What is justice!? A toko is a store that focuses on Asian food, mostly Indonesian food. Many stores in the Netherlands (including Amsterdam) sell excellent Indonesian (or Surinamese-Javanese) food that is often cooked by someone’s mother. Must be
. If you are interested in trying Indonesian food, definitely consider going to a local toko (ask your host or hotel staff for their preferences) as it probably has better food than your fancy rijsttafel of Indonesia which is three times the cost.
Useful Travel Tips To Visit Netherlands In December Holiday
Many people immigrated to the Netherlands before the two countries became independent, so don’t be surprised if there are different types of Netherlands that you noticed at first.

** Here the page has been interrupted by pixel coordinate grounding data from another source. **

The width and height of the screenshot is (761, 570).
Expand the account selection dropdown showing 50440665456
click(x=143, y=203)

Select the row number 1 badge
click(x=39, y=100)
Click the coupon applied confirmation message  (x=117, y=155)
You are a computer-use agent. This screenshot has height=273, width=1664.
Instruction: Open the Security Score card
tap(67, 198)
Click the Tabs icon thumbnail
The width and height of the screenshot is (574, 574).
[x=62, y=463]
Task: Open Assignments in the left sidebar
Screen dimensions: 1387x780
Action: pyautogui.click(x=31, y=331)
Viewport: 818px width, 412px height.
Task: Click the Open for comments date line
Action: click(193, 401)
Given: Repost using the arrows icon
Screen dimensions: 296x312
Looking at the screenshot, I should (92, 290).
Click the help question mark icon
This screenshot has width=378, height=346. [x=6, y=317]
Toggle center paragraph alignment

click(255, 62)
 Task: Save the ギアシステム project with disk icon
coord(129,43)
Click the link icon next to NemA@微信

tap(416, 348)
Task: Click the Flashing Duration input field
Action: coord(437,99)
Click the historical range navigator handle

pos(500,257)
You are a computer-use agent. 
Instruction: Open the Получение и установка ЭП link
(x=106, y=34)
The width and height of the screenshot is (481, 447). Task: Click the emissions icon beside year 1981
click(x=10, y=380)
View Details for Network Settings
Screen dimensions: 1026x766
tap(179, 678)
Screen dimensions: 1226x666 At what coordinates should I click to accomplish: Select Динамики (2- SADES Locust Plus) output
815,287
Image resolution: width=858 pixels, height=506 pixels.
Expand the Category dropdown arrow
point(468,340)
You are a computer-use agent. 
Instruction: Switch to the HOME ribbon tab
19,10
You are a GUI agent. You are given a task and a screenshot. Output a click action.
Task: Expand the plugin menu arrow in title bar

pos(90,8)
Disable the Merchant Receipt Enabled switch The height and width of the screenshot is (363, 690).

At the very least, stop for some Surinamese roti or stop at your local toko for some delicious Indonesian food! Click to learn more about Surinamese food.
I have been asked several times by friends of women of color (WOC) about racism in the Netherlands. I am white, however one of my best friends (hi M.) is half Surinamese. Discrimination against minorities occurs in the Netherlands. People may mistake you for living here, so you may be referred to in Dutch if you are from Africa, the Middle East, or Asia.